Problem requirements: Each entry below must be repeated exactly, with pictures left out.

Dataset entries:
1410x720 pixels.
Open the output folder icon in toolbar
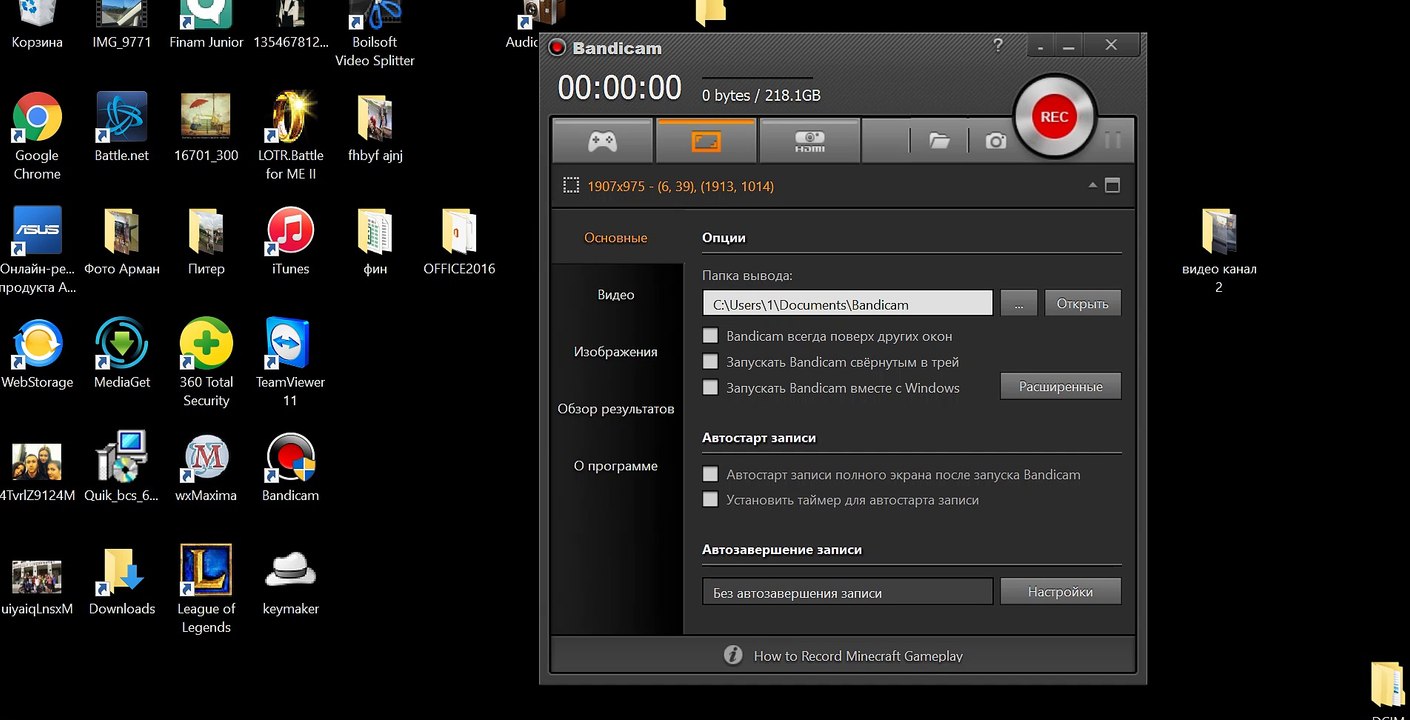tap(939, 141)
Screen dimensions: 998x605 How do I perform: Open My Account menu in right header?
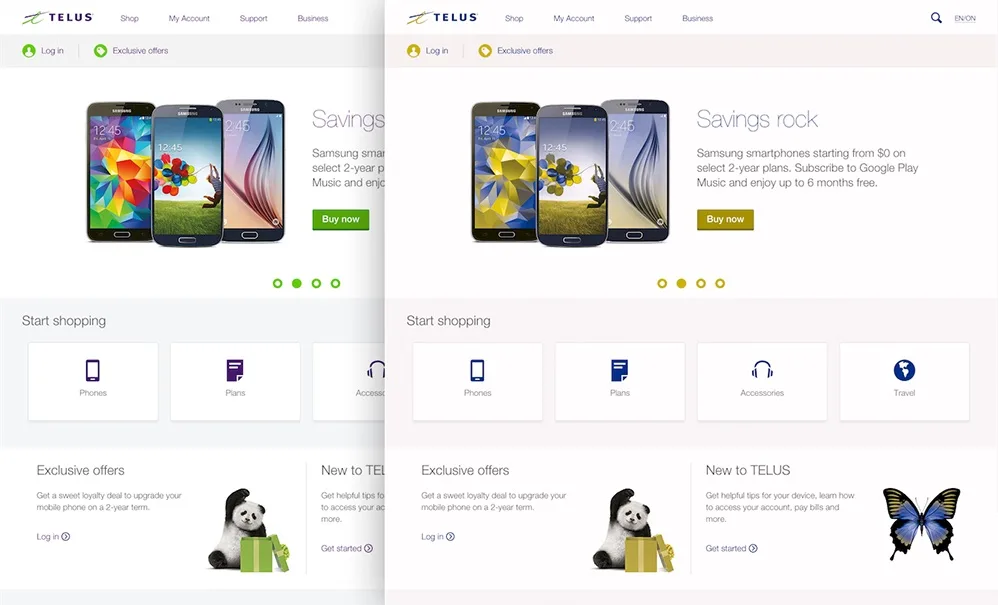click(x=573, y=18)
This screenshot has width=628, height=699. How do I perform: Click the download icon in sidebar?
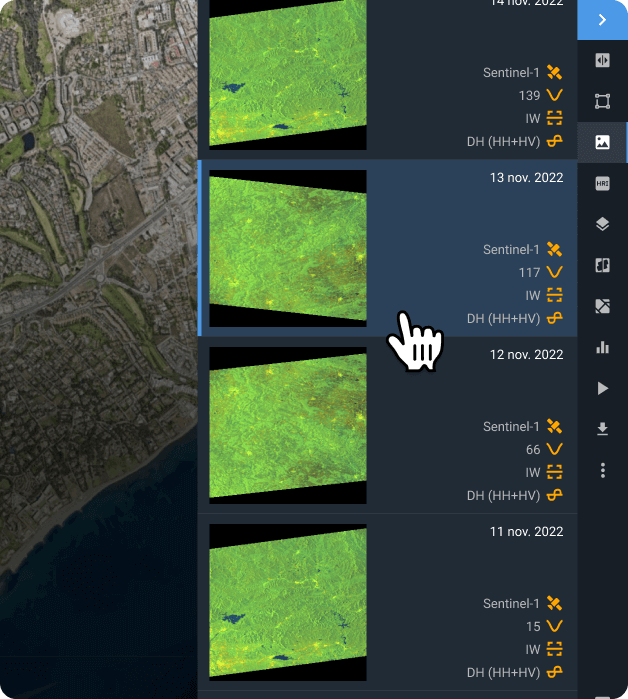pyautogui.click(x=602, y=429)
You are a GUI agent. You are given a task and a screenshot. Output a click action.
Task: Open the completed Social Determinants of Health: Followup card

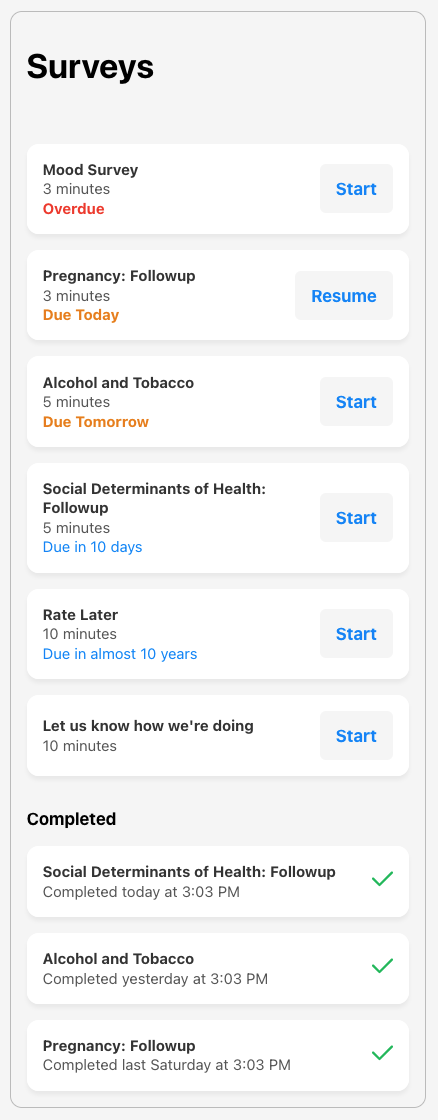pos(218,881)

Exercise solution:
1410x720 pixels.
Open the output folder icon in toolbar
tap(939, 141)
Screen dimensions: 998x605 How do I perform: Open My Account menu in right header?
click(x=573, y=18)
This screenshot has width=628, height=699. How do I perform: Click the download icon in sidebar?
pyautogui.click(x=602, y=429)
You are a GUI agent. You are given a task and a screenshot. Output a click action.
Task: Open the completed Social Determinants of Health: Followup card

pos(218,881)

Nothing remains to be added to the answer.